There is a dispute between the federal and state governments about the financing of a cheap rail service in local transport after the 9-euro ticket expires. The chairwoman of the conference of transport ministers, Bremen's mobility senator Maike Schaefer, sees the federal government as having an obligation. The federal government's rail transport officer, Michael Theurer, said the federal states had to go along with it. Without them, no follow-up offer can be implemented.
Mobility Senator Schaefer told the "RedaktionsNetzwerk Deutschland" that according to the regionalization law, the federal government is responsible for financing local public transport. A federal-state working group is discussing the continuation of the 9-euro ticket, in particular with regard to a socially graded ticket. "However, implementation will only be possible with a massive increase in regionalization funds by the federal government," said Schaefer.
Theurer considers an increase in funds to be conceivable
Theurer, State Secretary in the Federal Ministry of Transport, considers that conceivable. After the limited 9-euro ticket was so well received, the traffic light coalition is now considering increasing the regionalization funds for the federal states. "They are responsible for local transport and receive ten billion euros a year for this," he told the "Rheinische Post".
"But we also have to ask ourselves: What does the future of local public transport look like? And it's also about modern offers such as customer-friendly apps, the digitization of the rails," said the FDP politician. Theurer called the 9-euro ticket a "lure offer that should set the fragmented transport association landscape in Germany in motion".
"I don't think much of the 0-euro ticket"

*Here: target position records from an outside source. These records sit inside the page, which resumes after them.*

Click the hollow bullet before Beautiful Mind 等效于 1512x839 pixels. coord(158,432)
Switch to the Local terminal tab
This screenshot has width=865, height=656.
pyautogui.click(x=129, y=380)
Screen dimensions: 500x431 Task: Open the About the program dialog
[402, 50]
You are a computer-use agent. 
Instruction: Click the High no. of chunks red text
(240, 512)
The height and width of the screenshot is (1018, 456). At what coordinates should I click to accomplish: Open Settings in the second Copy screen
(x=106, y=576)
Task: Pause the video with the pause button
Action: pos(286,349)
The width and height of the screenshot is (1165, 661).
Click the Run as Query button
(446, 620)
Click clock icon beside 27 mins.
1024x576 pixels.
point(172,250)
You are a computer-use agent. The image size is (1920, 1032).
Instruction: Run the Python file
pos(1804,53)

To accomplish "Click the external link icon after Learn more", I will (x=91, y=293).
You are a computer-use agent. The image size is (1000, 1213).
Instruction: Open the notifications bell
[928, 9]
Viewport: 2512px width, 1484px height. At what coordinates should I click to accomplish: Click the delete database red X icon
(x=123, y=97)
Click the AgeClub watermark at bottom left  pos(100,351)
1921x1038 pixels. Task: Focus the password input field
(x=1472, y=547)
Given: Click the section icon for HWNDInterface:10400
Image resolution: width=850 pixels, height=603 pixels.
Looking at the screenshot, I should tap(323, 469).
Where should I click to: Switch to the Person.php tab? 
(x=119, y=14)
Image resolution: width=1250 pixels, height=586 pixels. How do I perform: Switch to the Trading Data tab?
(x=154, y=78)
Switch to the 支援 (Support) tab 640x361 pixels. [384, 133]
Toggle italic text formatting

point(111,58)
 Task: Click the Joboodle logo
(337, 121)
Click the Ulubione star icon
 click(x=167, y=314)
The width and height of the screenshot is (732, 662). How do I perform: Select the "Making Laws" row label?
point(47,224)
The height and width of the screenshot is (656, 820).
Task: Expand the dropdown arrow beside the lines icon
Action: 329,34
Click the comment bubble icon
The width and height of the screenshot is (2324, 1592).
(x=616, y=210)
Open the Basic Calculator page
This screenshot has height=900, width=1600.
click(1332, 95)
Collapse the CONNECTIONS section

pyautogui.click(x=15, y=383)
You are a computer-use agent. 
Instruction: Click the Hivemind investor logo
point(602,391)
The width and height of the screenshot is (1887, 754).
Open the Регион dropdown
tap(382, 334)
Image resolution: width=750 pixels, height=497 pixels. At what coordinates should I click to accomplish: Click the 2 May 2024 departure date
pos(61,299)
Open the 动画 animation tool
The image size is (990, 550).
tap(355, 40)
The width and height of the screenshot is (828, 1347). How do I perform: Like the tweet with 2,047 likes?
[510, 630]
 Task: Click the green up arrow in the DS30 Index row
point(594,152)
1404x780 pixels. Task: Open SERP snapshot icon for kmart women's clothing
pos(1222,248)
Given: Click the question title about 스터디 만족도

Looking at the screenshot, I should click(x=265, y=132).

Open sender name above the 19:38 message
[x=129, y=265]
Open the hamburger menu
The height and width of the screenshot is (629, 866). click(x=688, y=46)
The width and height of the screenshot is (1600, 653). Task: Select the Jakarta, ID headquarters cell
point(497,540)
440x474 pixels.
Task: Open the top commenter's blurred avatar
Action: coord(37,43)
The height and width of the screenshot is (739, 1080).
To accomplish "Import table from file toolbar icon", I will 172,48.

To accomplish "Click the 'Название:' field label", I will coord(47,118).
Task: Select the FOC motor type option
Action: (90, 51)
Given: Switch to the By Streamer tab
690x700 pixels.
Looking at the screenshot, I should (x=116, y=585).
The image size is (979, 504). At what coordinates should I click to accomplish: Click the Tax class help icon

Until the end of the month, rail travelers can use local transport throughout Germany for nine euros a month. The financing of the ticket for three months is part of the federal government's relief packages in response to drastic price increases in almost all areas of life. Whether and how a similar offer should continue from September has been the subject of heated debate for weeks.
Theurer does not consider many of the proposed possible successor tickets to be good ideas. "For example, I don't think much of the 0-euro ticket. It's neither affordable nor sensible. Prices also have a steering effect and the rail network is sometimes heavily overloaded," said Theurer. He is also skeptical about a 69-euro variant. "The 69-euro ticket, in turn, could lead to network tickets becoming more expensive in certain transport associations such as Berlin. That would also make little sense."